Es ist der 25. April 1976, und ich emigriere. Um genau zu sein, bin ich schon gestern emigriert, als ich meinen Theaterkollegen mitteilte, dass ich die Gruppe verlassen und im „Westen“ bleiben werde. Ich hatte ungemeines Glück und durfte in letzter Minute mit dem Nationaltheater Prag auf Reise nach Schweinfurt, Deutschland, gehen. Ich war Ersatzmann für einen Bühnenarbeiter und wurde daher nicht von der Geheimpolizei „perlustriert“. Natürlich wusste ich vom ersten Augenblick an, dass ich nicht in die besetzte Tschechoslowakei zurückkehren würde. Und nun stehe ich an der deutsch-schweizerischen Grenze und bin im Begriff, diese illegal zu überqueren, denn die Schweizer haben mir vor einer Stunde in Basel höflich, aber deutlich zu verstehen gegeben, dass ich ohne Visum nicht in ihr Land gelassen werde. Somit muss ich über die „grüne Grenze“. Hurra.

Ein Emigrant

Es ist April und das Wetter ist tatsächlich wie im April. Oder vielmehr wie im Februar, und das ganz plötzlich. Es beginnt stark zu schneien. Ich trage tschechische Tennisschuhe aus Leinen, die langsam nass werden. Nach zwei Kilometern treffe ich auf etwas, das ich als Grenzstein identifiziere. Der Schnee verwandelt sich in einen Schneesturm. Nach einem weiteren Kilometer finde ich einen weiteren Grenzstein. Bin ich also wieder zurück in Deutschland? Die Schüsse kommen aus zwei oder sogar drei Richtungen. Oder ist es ein Echo? Ich laufe weiter und denke, jetzt könnte ich Schneeschuhe gebrauchen. Als ich einen weiteren Grenzstein unter einer Schneedecke entdecke, möchte ich fast weinen. Wenn jetzt irgendein Grenzsoldat auftauchen würde, gern würde ich mich ergeben. Aber nirgends eine Menschenseele.    

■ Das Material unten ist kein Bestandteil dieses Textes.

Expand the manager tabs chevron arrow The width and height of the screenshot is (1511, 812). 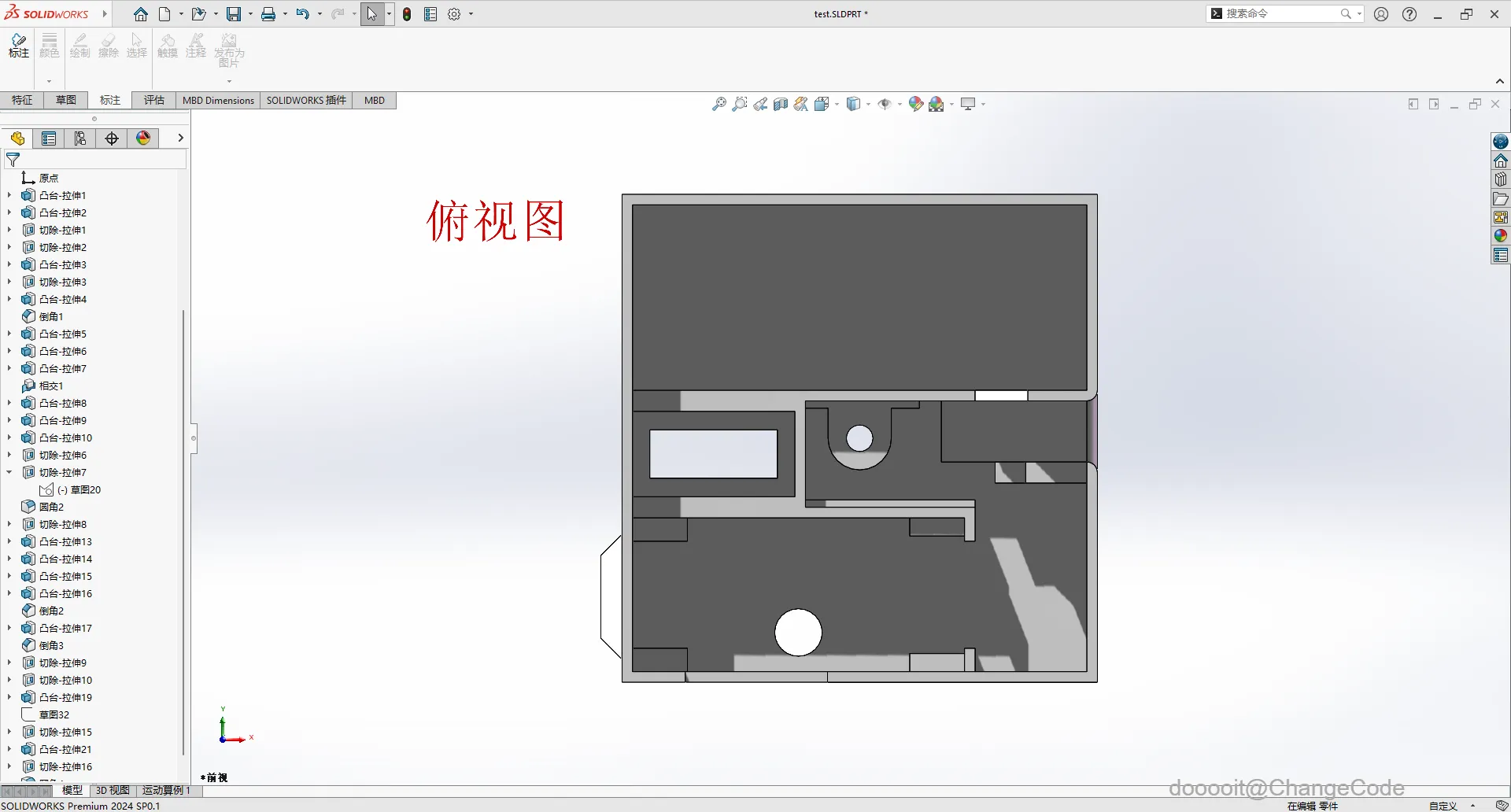coord(180,138)
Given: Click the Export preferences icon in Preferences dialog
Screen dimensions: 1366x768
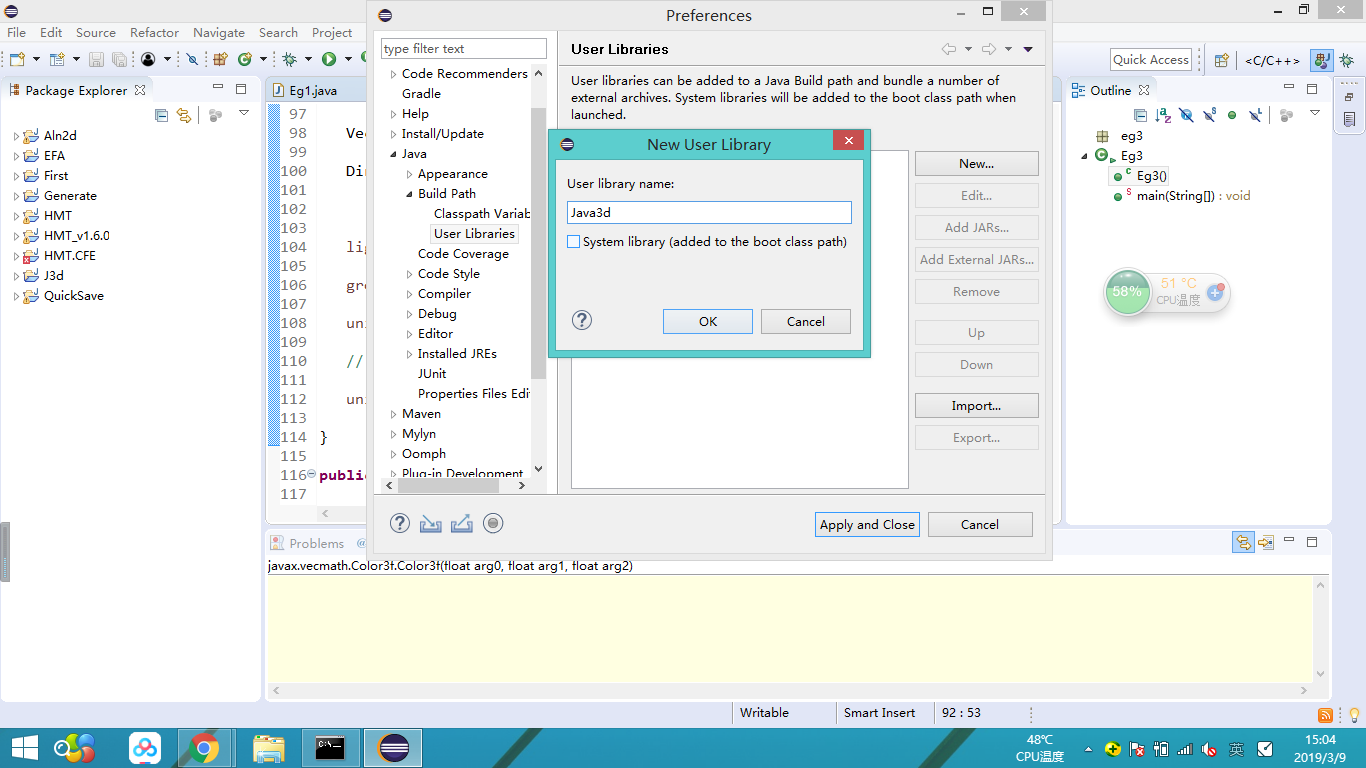Looking at the screenshot, I should 461,523.
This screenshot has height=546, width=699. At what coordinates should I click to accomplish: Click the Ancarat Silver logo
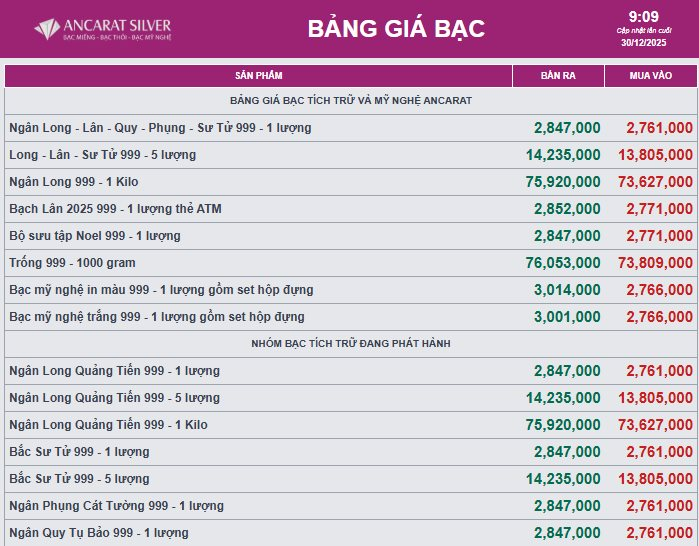(x=102, y=29)
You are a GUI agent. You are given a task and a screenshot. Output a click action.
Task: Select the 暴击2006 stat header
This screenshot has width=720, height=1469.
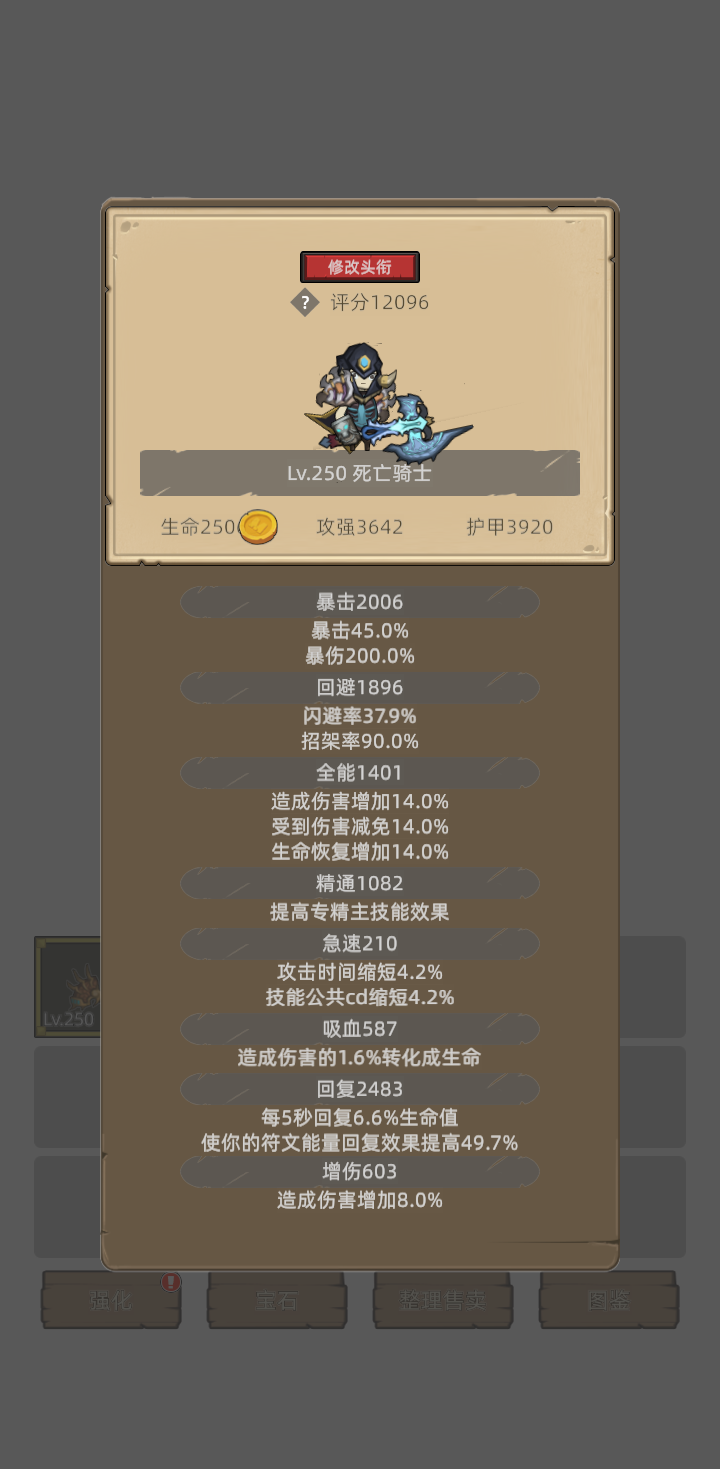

Ich will Sie nicht auf die Folter spannen – ich habe es letztlich in die Schweiz geschafft, nachdem ich fünf Stunden in der Nähe von Lörrach herumgeirrt bin. Und ja, die Grenze ist hier voller Windungen und Mäander. Franz war außer sich vor Angst, aber als ich endlich auftauchte, bis auf die Haut durchnässt, war er so froh, mich lebend zu sehen, dass er mich umarmte und auf die Wange küsste. Eben ein alter Freund. Wir fuhren zu seinem Vater, wo er mich zurückließ, weil er an seine Universität in Zürich musste. Nur war die Schweiz, wie sich schnell herausstellte, für mich, einen einundzwanzigjährigen Rebellen und Künstler, kein Land, in dem ich bleiben wollte. Ein Nachbar schnitt den Rasen mit einer Papierschere, damit die Grashalme präzise ausgerichtet waren, und das im Regen! (Ja, es regnete ununterbrochen. ) Also kehrte ich zurück nach Deutschland.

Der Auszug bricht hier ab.